An angel flew in the window
‘We’ve a job for you,’ he said.
‘God in his big gold heaven
Sitting in his big blue chair,
Wanted a mother for his little son.
Suddenly saw you there.’
Mary shook and trembled,
‘It isn’t true what you say.’
‘Don’t say that,’ said the angel.
‘The baby’s on its way.’
Joseph was in the workshop
Planing a piece of wood.
‘The old man’s past it,’ the neighbours said.
‘That girl’s been up to no good.’
‘And who was that elegant fellow,’
They said, ‘in the shiny gear?’
The things they said about Gabriel
Were hardly fit to hear.
Mary never answered,
Mary never replied.
She kept the information,
Like the baby, safe inside.
Our readings this morning raise two closely related questions: Where does God find a home? And where do we find a home?
In our reading from the book of Samuel, David is embarrassed. He has built himself a fine palace, panelled with cedar, while the Lord God, like a refugee or a displaced person, lives in a tent. So he has in mind to build God a fine temple, and at first the prophet Nathan gives him a green light.
But that same night the word of the Lord comes to Nathan, in the annoying way prophets are familiar with; and Nathan now must tell the king that it is not David but David’s son who will build the Lord a house for his name.
The prosaic, historically minded, interpretation of this oracle is that it is David’s son Solomon who will build the temple – a house in which the Lord dwells happily for several centuries until the Babylonians huff and puff and knock it down.
But there is some evidence that by the time of Jesus, this word was being interpreted in messianic terms. And there is a great deal of evidence that this is how Jesus and his followers understood it.
It is the son of David in the sense of the messiah who will build the final temple; and this house of God will not be an affair of stone, made by human hands, but a living temple, built by the Holy Spirit.
The first letter of Peter in these words urges its hearers and it urges us:
Come to him, a living stone, though rejected by mortals yet chosen and precious in God’s sight, and like living stones, let yourselves be built into a spiritual house, to be a holy priesthood, to offer spiritual sacrifices acceptable to God through Jesus Christ. For it stands in scripture:
‘See, I am laying in Zion a stone,
a cornerstone chosen and precious;
and whoever believes in him will not be put to shame.’
But for Charles Causley, such belief is not common but rare. This is how he describes the ministry of Jesus:
He went round to all the people
A paper crown on his head.
‘Here is some bread from my father.
Take, eat,’ he said.
Nobody seemed very hungry.
Nobody seemed to care.
Nobody saw the God in himself
Quietly standing there.
He finished up in the papers,
He came to a very bad end.
He was charged with bringing the living to life.

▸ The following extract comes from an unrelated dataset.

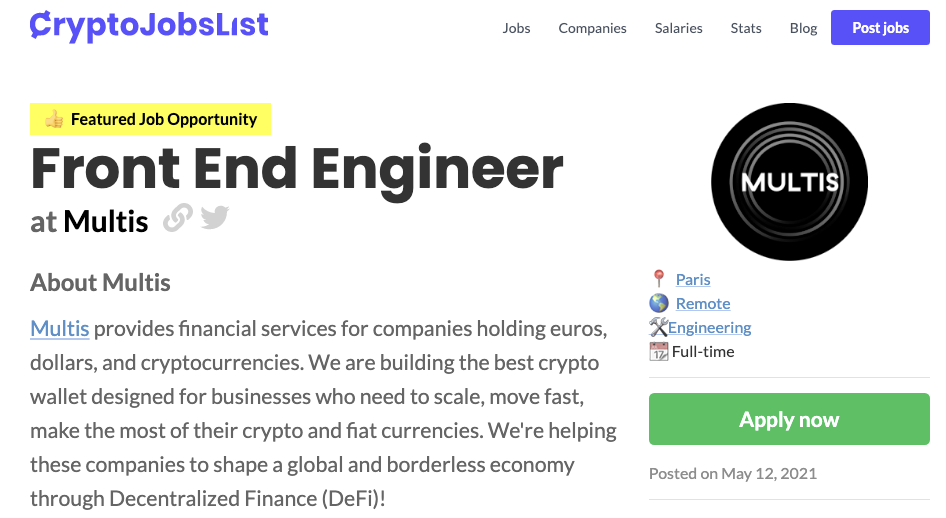Click the Post jobs button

No man was that prisoner’s friend.
It is, I hope, impossible to hear Luke’s story of Mary and the angel without asking, “Now, where have I heard that before?” The short, short answer is, earlier in the chapter. Luke, who is no slouch as a story teller, parallels the annunciation to Mary of the birth of Jesus with the earlier annunciation to Zechariah of the birth of John.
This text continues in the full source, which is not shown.